O discurso de dona Dalva vai ao encontro dos cerca de 130 relatos que compõem dossiê elaborado por moradores que reivindicavam o fim das atividades do incinerador no bairro Camargos. A análise dessa documentação constitui a base da tese de doutorado defendida pela pesquisadora Raquel Oliveira Santos Teixeira no mês passado.

A intervenção de Dona Dalva foi um dos pontos altos da defesa, na avaliação da professora Andrea Zhouri, orientadora do trabalho. “Ela deu um depoimento ao vivo, nos mesmos moldes dos muitos coletados e analisados. Para além da surpresa e da quebra de protocolo, o que emocionou todos os presentes foi o fato de a moradora se reconhecer na exposição altamente acadêmica proferida pela Raquel, ocupando um lugar de fala em um ritual universitário, cujo espaço não contempla qualquer tipo de intervenção da plateia”, comentou.

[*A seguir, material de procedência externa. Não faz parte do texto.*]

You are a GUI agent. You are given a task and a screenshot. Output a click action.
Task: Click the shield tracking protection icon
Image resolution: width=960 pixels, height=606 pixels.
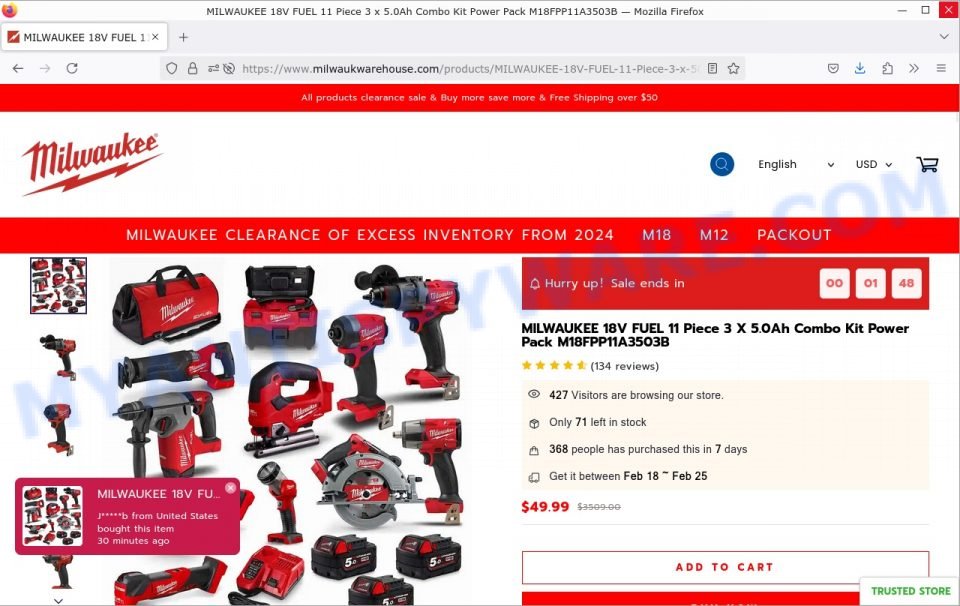coord(172,69)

Testemunhos como o de Dona Dalva dão materialidade a dois conceitos trabalhados por Raquel Teixeira: a geopolítica do risco e o sofrimento social. O primeiro trata das escolhas da administração pública no gerenciamento do uso e divisão do espaço territorial, com vistas ao desenvolvimento econômico e social de uma região, enquanto o segundo é caracterizado pela junção da aflição causada nos moradores pelos males decorrentes das atividades industriais com as exigências burocráticas e o tratamento institucional que o poder público dispensa às suas reivindicações.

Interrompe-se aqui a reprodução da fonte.